* _Extrait de page_:
•••••

Le Riche insensé

publicat in Parole de l'Évangile pe 8 Novembre 2011, 15:39

(26e dimanche après la Pentecôte – Luc 12/16-21)

Cette parabole ne se trouve que chez St Luc, dont l’Evangile est, selon la Tradition, l’Evangile de Paul, car St Luc fut longtemps le collaborateur et le scribe de St Paul1. Mais la péricope2 est mal faite, comme c’est souvent le cas dans le lectionnaire2 byzantin. En effet, le Seigneur raconte cette parabole à la suite d’un évènement précis, une demande qui vient de lui être adressée. Si on supprime cette partie, la parabole est beaucoup moins claire et surtout moins puissante. Il faut donc impérativement commencer cette lecture au verset 13.

Le Seigneur est probablement vers la fin de Sa mission d’Evangélisation en Galilée3. Il est dans une situation d’affrontement violent avec les Scribes et les Pharisiens, qui l’accusent de chasser les démons par le prince des démons, Béelzébul (c’est à dire Satan), et auxquels Il répond par des paroles terribles («Malheur à vous, Pharisiens…. »). C’est juste après cet affrontement que le Seigneur fait un grand discours à la foule, pour la mettre en garde contre l’hypocrisie (« le levain des Pharisiens »), les faux-secrets  et le blasphème contre le Saint-Esprit, et pour l’inciter à ne craindre que Dieu seul.

Alors un homme « du milieu de la foule » fait une demande totalement incongrue au Rabbi Ieshouah : « Maître, dis à mon frère de partager avec moi notre héritage ». La réponse du Christ est étonnante et déconcertante : « Qui m’a établi pour être votre juge ou pour faire vos partages ? ». Mais en fait, elle constitue un exceptionnel enseignement théologique : Mon Père –votre Dieu- m’a envoyé dans le monde pour sauver l’humanité. Je ne suis pas venu dans le monde pour organiser votre vie, gérer vos affaires, construire une cité terrestre…Moi, le Fils de Dieu, j’obéis à Mon Père et J’accomplis Sa volonté. Moi, le Verbe du Père, Je révèle les pensées de Mon Père. Je ne suis pas Abraham, ni Moïse : Je suis le Dieu d’Abraham et de Moïse. Je suis venu rétablir toutes choses dans leur état premier, paradisiaque. Je suis venu instaurer le Royaume de Mon Père sur la Terre. Quel choc ! Quelle rupture avec l’Ancienne Alliance et l’Ancien Testament. Les Patriarches, en effet, n’étaient pas seulement des chefs spirituels, mais ils étaient les chefs suprêmes du peuple. Le Lévitique réglait toute la vie d’Israël, jusque dans les moindres détails. Le Christ, Lui, vient exclusivement pour nous sauver et nous déifier, selon la Volonté de Son Père et notre Père. Par cette simple parole –mais qui est un logion : parole de Dieu –le Christ nous fait entrer de plain-pied dans la Nouvelle Alliance, dans le monde renouvelé.

•••••

* _À faire_: Selon le commentaire sur le Riche insensé, à quel verset faut-il impérativement commencer la lecture ?

* _Extrait source_:
•••••

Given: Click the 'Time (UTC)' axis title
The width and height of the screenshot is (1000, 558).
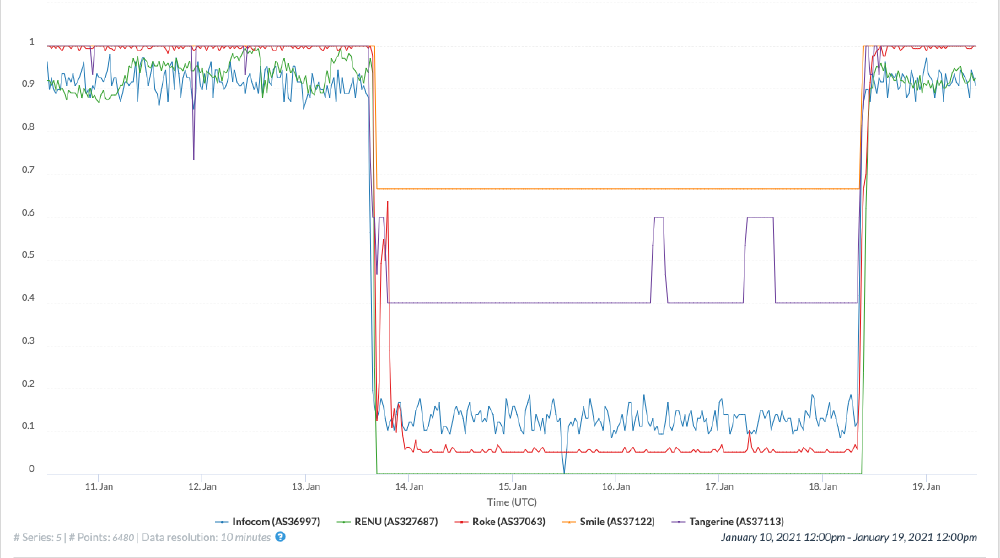Looking at the screenshot, I should tap(513, 500).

•••••

* _Résultat_: Au verset 13.